John Abercrombie: Extending the Tradition
Class Trip , while continuing the freedom-with-inner-logic approach of Cat 'n' Mouse , is actually more structured, with a stronger sense of form. But a lot of how the pieces develop has to do with the interplay and interpretation of the ensemble. "Usually I bring in a piece, put it in front of everybody and we talk about it," Abercrombie says. "I usually have some kind of concept, I say, 'We're going to play this line and then I think we should improvise freely, or improvise at a tempo,' and then we play through the piece. But I also try to rely a lot on how the musicians are going to interpret these things; they may do something with it that I might never think of; in fact, most of the time they do. And that's what I like most about the bands I've played with. I think everyone who has had a band kind of feels that way; that the band itself forms how the music will be played; it's not dictated by any one person. Even though the original concept may come from me, the tunes may wind up sounding totally different in the end. I think what happens with any group is this incredible development of trust and freedom that you have when you know somebody. I think this band has developed a lot in terms of that, I think we're able to trust where everybody's going to go, and we don't worry about it so much. That's always an issue when you first put a band together, trying to trust everybody's sense of rhythm, their intuition, and where they're going to go with it.

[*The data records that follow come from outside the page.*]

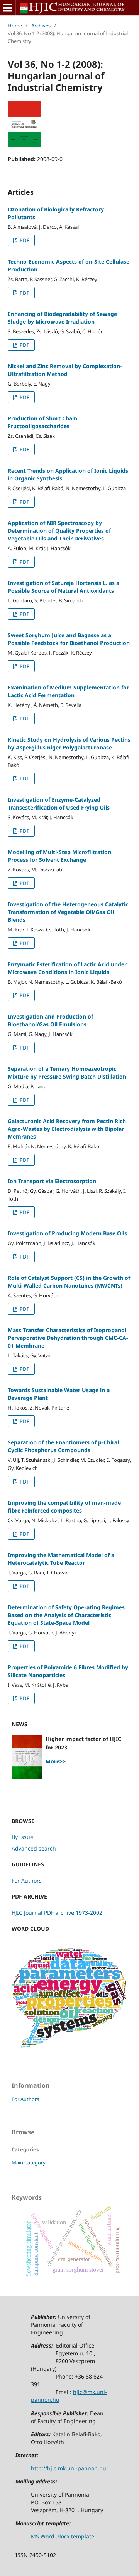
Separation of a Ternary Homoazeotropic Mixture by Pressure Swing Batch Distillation (67, 1072)
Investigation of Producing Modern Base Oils (67, 1233)
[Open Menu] (7, 7)
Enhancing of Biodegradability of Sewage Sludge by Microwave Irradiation (62, 317)
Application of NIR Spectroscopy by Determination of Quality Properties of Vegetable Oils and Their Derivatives (59, 530)
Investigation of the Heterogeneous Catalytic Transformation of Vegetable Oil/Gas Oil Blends (68, 911)
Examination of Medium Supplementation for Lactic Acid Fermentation (68, 691)
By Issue (22, 1836)
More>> (56, 1761)
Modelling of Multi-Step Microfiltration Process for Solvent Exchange (59, 855)
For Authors (27, 1880)
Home (15, 25)
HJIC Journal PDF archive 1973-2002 (57, 1912)
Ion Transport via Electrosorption (52, 1181)
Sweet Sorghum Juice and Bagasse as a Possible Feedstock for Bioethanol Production (69, 639)
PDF (24, 240)
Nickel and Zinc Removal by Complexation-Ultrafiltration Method (65, 369)
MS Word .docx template (62, 2536)
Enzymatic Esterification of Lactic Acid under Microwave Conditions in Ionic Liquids (67, 968)
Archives (41, 25)
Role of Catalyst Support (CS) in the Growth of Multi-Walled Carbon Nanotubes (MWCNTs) (69, 1281)
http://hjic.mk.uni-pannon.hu (68, 2468)
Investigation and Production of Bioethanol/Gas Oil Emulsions (50, 1020)
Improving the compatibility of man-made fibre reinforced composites (64, 1506)
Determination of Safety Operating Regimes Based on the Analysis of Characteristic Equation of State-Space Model (66, 1615)
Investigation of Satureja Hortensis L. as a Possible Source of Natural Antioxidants (63, 586)
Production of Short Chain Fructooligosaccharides (42, 422)
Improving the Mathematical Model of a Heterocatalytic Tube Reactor (61, 1558)
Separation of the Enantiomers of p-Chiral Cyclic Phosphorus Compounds (63, 1446)
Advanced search (34, 1848)
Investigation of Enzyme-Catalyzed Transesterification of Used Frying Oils (59, 803)
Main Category (29, 2162)
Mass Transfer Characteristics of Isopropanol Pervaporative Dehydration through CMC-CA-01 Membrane (68, 1337)
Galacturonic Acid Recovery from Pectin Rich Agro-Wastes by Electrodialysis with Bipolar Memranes (67, 1128)
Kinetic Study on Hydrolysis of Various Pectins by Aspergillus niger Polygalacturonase (69, 743)
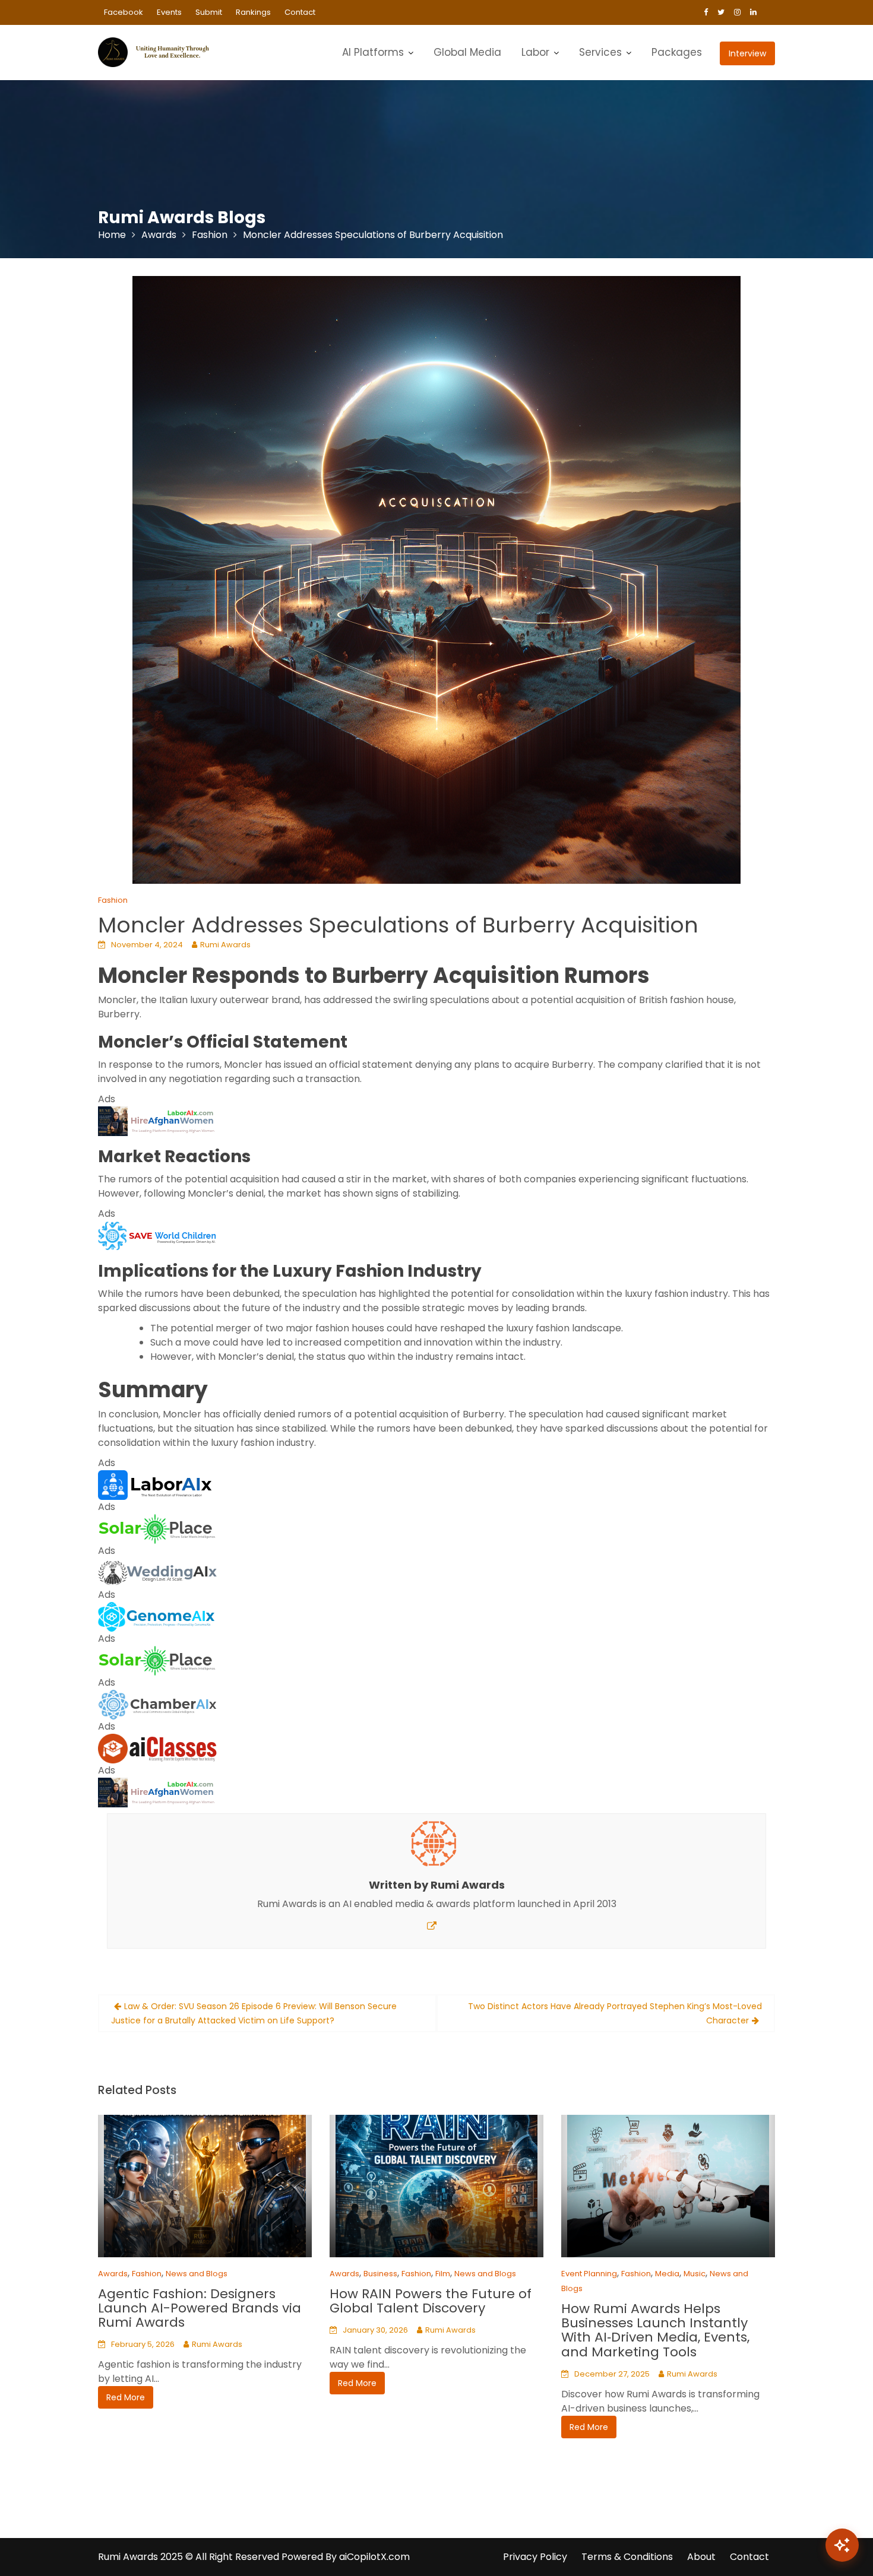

Unlike many bands recording today, Abercrombie still has a fairly direct approach to recording, with very little done in the way of editing. "They're pretty much done as they're done," explains Abercrombie. "Obviously they're mixed, and this is where Manfred comes, perhaps, to his biggest creative point, because he really is great at hearing the music and putting it into some kind of landscape, or deciding how it would work best on the recording.
"But the only editing we do occasionally," continues Abercrombie, "like on the new record, is to fix something. There is this tune, called "Swirls," it's a bunch of lines that I play and then we improvise, but the lines are supposed to be played out of tempo. After the solos, I played the first line again, and Marc and Joey started to walk a jazz type of a tempo, and I had no idea how to put these lines in a tempo because they were originally conceived with no tempo. So I had to try and play them against their rhythm; I did the best I could but I really fudged some of them; Feldman, very intelligently stayed out of the whole mess, he didn't bother trying to play the lines with me, he waited until the end and then that was the end of the tune. We liked the take except the passage that sounded really messed up, it didn't sound very good. Mark went in and overdubbed the lines; he tried to approximate what I did, and he did it pretty much on the money, I don't know how he did it. In that case that was an edit; there are small edits along the way, more as repairs. We never use stuff like Protools; it's just not even a consideration, I wouldn't even know how to do that stuff. I know a lot of people do it now, they fix things and change the entire sound of something by patching in different parts of solos; I've never done that."
Still, while Abercrombie experiments with the freedom that can be found within formal structure, at the end of the day his focus is to develop within that jazz tradition. But the challenge is always to find new means of expression, ways to escape the patterns that years of playing can sometimes impose. "When I practice I play things that are a little more traditional," Abercrombie explains. "But keeping things fresh, I think, has to do with attitude, somehow it's more about how you feel when you play. It doesn't relate to how you technically play your instrument, it just has to do with what the music sounds like. Sometimes I have to make a conscious effort to play something different. I find one of the things I talk about with my students, when I teach, is to try to follow your train of thought. When you start improvising you start with some idea, whether you are playing on a song form or playing completely free; there's some motif or element that starts your solo. And I'm a believer in trying to let that guide you through your solo, rather than being concerned about what you think you should be playing."